------ Exercise input ------

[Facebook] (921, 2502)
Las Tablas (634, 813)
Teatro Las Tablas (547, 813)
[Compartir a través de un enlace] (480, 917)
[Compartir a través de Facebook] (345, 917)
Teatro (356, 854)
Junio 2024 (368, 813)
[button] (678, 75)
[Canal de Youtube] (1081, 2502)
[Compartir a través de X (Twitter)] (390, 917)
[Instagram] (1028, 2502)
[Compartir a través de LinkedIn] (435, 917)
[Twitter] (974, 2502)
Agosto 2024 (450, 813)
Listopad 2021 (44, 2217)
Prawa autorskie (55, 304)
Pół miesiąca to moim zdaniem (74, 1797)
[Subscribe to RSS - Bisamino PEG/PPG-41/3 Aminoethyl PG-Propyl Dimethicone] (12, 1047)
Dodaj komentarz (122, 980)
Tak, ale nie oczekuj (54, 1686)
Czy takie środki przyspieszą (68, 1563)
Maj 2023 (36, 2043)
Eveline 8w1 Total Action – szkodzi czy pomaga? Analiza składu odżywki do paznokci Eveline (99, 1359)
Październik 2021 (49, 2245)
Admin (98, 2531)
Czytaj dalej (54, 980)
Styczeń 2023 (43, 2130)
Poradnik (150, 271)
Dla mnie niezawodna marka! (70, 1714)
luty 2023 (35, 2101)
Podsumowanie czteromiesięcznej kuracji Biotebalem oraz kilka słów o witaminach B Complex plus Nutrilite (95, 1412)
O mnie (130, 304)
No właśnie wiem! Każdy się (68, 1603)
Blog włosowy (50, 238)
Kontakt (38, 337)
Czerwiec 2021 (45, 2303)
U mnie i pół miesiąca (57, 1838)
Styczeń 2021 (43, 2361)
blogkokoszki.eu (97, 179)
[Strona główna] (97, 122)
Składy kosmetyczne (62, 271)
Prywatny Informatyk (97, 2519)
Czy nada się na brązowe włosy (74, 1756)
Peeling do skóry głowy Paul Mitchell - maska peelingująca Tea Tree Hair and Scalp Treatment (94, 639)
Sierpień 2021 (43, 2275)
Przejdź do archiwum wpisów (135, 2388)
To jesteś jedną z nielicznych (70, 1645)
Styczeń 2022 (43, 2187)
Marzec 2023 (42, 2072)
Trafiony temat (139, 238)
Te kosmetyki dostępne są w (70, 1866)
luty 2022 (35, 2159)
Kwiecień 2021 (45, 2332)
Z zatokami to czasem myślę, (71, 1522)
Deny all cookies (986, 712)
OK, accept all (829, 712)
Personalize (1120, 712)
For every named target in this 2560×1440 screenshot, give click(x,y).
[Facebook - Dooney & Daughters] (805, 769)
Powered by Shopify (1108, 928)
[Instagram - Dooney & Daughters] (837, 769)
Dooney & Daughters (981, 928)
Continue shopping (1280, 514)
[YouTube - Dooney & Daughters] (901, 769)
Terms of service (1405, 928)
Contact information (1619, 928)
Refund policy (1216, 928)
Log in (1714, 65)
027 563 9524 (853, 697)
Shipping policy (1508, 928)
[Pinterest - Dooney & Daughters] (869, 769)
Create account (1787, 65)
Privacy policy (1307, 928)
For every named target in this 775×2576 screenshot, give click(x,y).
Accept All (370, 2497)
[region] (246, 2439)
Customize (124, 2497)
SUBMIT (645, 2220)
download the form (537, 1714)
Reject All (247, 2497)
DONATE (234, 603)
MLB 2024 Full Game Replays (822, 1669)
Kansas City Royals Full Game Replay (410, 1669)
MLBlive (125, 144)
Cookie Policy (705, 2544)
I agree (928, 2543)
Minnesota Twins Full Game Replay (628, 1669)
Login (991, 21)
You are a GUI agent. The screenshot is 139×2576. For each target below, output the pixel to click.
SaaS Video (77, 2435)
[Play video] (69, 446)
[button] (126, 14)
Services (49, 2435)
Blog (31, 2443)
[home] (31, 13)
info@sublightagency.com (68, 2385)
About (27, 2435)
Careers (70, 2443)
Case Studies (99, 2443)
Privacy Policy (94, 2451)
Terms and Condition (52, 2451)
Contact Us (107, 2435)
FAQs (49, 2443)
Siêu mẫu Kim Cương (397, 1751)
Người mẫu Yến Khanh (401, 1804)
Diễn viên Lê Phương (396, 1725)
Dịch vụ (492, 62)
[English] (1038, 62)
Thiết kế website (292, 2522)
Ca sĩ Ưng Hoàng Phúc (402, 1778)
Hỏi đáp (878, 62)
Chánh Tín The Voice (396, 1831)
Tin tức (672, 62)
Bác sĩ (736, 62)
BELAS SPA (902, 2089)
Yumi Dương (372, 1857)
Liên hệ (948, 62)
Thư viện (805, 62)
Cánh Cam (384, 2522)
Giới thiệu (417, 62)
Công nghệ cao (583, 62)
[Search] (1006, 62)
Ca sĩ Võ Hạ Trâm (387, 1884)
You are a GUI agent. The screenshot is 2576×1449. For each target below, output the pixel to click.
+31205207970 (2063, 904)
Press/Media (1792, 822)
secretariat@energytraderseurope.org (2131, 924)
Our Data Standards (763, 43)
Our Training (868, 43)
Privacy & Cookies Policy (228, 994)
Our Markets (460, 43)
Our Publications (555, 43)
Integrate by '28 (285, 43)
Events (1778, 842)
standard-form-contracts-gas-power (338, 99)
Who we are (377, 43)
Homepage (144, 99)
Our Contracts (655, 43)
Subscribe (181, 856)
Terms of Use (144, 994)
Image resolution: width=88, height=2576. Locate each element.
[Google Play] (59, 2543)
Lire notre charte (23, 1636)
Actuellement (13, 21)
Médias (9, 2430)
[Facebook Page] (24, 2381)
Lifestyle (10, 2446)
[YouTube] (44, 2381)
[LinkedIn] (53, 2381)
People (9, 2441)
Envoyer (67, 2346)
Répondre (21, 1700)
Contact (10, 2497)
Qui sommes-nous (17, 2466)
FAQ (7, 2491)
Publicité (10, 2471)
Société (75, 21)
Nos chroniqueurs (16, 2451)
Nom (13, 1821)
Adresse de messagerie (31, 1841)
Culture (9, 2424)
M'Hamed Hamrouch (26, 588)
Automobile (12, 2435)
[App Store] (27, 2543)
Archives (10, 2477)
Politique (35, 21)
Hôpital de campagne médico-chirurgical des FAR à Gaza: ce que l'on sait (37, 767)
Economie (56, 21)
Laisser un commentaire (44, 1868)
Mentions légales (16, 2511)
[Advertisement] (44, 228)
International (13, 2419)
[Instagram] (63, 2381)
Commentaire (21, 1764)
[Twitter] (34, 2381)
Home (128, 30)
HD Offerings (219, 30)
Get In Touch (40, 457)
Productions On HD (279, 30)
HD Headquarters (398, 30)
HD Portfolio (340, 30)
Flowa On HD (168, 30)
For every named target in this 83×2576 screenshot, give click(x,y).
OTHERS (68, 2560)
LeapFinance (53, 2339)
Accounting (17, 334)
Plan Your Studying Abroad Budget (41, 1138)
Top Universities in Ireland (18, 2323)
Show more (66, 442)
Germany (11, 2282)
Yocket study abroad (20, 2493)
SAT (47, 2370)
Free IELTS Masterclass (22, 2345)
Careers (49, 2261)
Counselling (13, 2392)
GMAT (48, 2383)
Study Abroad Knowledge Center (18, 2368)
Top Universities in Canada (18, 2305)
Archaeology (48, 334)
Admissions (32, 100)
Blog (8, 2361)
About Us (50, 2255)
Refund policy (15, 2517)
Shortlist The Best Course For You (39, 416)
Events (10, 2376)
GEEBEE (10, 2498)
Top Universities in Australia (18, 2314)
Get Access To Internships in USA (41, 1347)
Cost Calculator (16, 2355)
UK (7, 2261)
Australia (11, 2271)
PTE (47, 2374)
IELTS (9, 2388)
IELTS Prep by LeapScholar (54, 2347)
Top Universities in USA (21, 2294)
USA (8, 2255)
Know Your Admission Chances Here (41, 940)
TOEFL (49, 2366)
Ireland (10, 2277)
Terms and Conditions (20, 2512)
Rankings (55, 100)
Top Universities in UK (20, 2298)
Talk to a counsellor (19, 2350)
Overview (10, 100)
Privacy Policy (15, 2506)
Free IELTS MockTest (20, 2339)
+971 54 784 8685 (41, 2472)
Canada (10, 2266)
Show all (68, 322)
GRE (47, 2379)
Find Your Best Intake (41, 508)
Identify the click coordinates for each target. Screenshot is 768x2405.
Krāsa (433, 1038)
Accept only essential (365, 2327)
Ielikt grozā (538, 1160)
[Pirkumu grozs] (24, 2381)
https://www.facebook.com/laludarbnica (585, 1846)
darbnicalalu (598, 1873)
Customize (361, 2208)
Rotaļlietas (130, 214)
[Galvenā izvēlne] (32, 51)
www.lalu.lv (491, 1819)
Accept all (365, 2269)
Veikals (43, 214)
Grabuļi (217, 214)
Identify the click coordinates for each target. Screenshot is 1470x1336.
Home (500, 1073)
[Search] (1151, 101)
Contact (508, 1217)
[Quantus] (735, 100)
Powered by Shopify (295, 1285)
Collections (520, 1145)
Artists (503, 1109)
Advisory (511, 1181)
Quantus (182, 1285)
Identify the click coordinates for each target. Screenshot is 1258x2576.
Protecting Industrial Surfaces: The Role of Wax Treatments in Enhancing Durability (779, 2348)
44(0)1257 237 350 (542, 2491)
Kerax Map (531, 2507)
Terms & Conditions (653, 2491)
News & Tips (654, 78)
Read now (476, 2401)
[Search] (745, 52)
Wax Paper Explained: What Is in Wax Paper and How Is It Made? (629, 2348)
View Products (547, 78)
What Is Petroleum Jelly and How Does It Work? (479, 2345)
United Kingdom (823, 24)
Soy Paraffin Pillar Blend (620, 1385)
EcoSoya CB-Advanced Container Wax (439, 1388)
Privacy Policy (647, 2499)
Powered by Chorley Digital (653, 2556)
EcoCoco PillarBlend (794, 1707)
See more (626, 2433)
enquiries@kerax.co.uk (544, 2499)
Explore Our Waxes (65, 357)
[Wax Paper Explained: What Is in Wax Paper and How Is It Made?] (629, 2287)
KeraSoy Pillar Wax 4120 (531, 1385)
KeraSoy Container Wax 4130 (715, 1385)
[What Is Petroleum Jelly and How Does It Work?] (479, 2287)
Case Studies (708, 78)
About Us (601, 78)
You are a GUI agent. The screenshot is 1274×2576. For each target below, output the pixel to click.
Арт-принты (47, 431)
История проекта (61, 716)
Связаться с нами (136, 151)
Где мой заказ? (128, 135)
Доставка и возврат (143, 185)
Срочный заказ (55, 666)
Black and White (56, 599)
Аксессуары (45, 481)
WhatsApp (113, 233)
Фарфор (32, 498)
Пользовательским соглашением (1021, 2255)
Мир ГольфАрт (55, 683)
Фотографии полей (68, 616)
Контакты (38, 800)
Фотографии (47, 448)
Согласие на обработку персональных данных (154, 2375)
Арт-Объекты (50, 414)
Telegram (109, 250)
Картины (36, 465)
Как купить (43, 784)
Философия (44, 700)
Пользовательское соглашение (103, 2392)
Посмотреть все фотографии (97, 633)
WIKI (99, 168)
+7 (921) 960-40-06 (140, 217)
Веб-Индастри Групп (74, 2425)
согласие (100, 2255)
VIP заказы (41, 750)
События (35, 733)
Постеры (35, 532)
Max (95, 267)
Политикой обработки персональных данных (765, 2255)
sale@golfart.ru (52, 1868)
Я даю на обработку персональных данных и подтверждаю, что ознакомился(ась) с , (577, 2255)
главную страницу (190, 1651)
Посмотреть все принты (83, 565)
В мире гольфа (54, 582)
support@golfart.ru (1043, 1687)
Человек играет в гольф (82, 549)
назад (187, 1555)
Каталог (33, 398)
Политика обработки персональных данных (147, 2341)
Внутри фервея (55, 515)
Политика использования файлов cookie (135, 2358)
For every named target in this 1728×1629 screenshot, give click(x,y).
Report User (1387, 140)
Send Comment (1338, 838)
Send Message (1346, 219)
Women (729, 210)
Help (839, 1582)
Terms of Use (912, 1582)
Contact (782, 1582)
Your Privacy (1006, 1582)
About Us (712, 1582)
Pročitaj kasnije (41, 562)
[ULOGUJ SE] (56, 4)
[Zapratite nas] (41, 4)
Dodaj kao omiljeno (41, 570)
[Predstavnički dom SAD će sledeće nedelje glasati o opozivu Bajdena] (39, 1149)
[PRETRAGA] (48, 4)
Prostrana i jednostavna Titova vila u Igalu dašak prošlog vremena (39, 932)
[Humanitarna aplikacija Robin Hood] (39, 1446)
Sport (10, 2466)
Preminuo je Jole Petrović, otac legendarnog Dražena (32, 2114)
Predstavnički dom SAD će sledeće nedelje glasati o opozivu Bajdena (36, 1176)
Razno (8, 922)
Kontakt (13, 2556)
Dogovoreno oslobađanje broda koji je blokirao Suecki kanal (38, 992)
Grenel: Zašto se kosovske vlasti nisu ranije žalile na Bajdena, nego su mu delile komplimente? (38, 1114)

------

Give back the listing exactly, please, from its first line to the line containing "[Compartir a través de LinkedIn] (435, 917)", inclusive, and nothing past that line.

**Expected answer**
[Facebook] (921, 2502)
Las Tablas (634, 813)
Teatro Las Tablas (547, 813)
[Compartir a través de un enlace] (480, 917)
[Compartir a través de Facebook] (345, 917)
Teatro (356, 854)
Junio 2024 (368, 813)
[button] (678, 75)
[Canal de Youtube] (1081, 2502)
[Compartir a través de X (Twitter)] (390, 917)
[Instagram] (1028, 2502)
[Compartir a través de LinkedIn] (435, 917)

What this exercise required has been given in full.